In your copy, reproduce each entry exactly and leave out the pictures.

[Pixel coordinate grounding data]
......

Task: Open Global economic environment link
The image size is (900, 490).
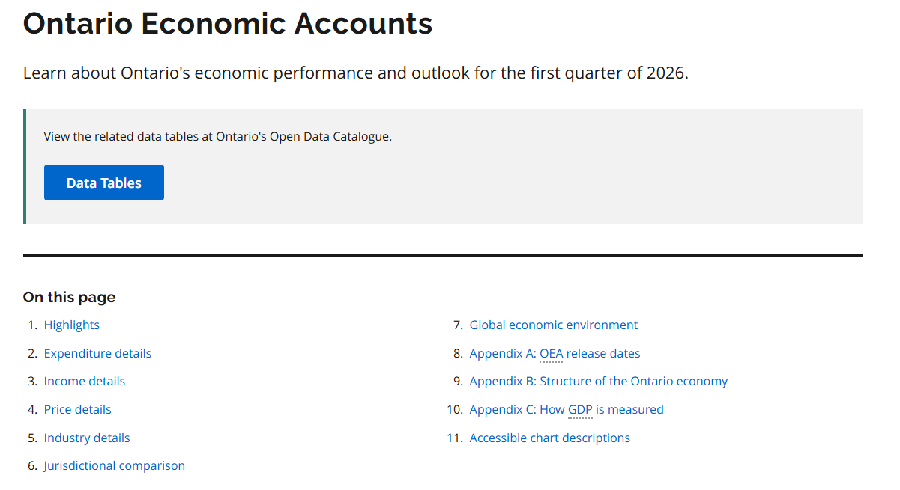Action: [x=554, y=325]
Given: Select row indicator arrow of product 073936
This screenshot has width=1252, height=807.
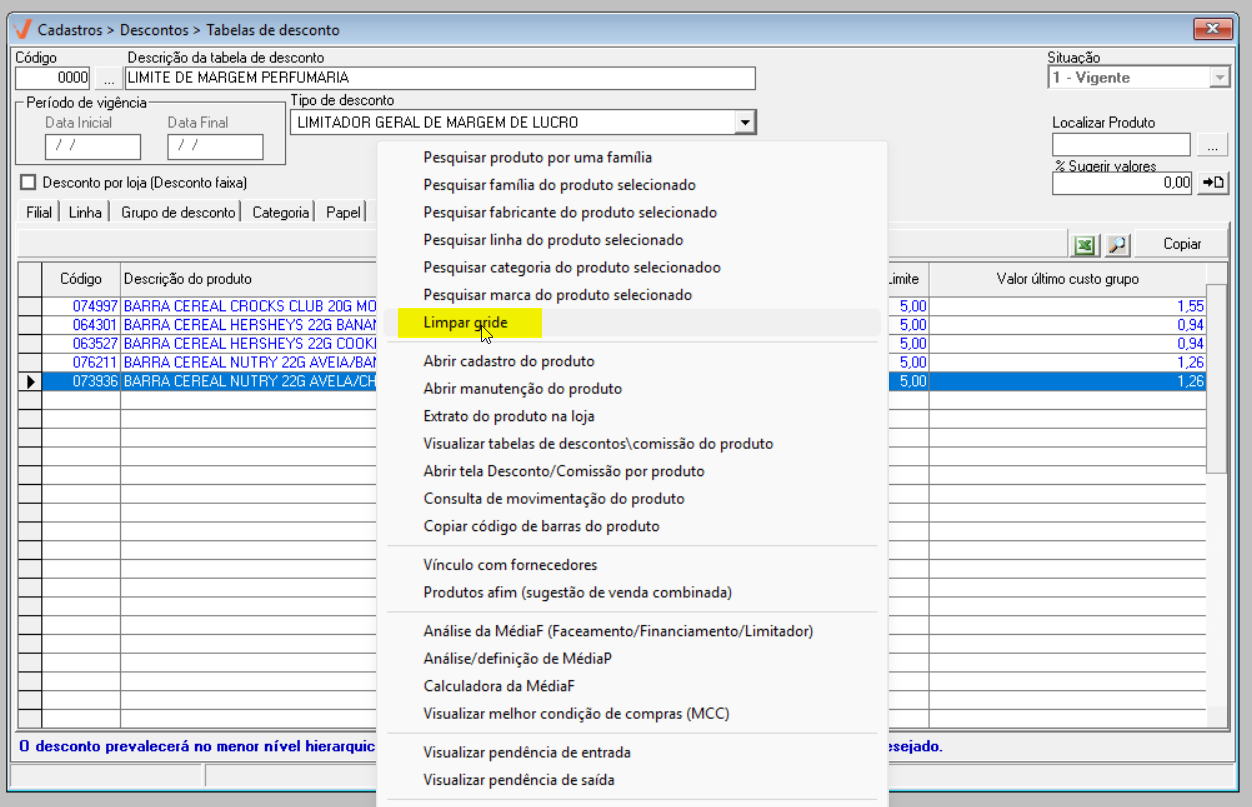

......

# Answer space
Task: Open Global economic environment link
The image size is (900, 490).
Action: [x=554, y=325]
Given: Select row indicator arrow of product 073936
This screenshot has width=1252, height=807.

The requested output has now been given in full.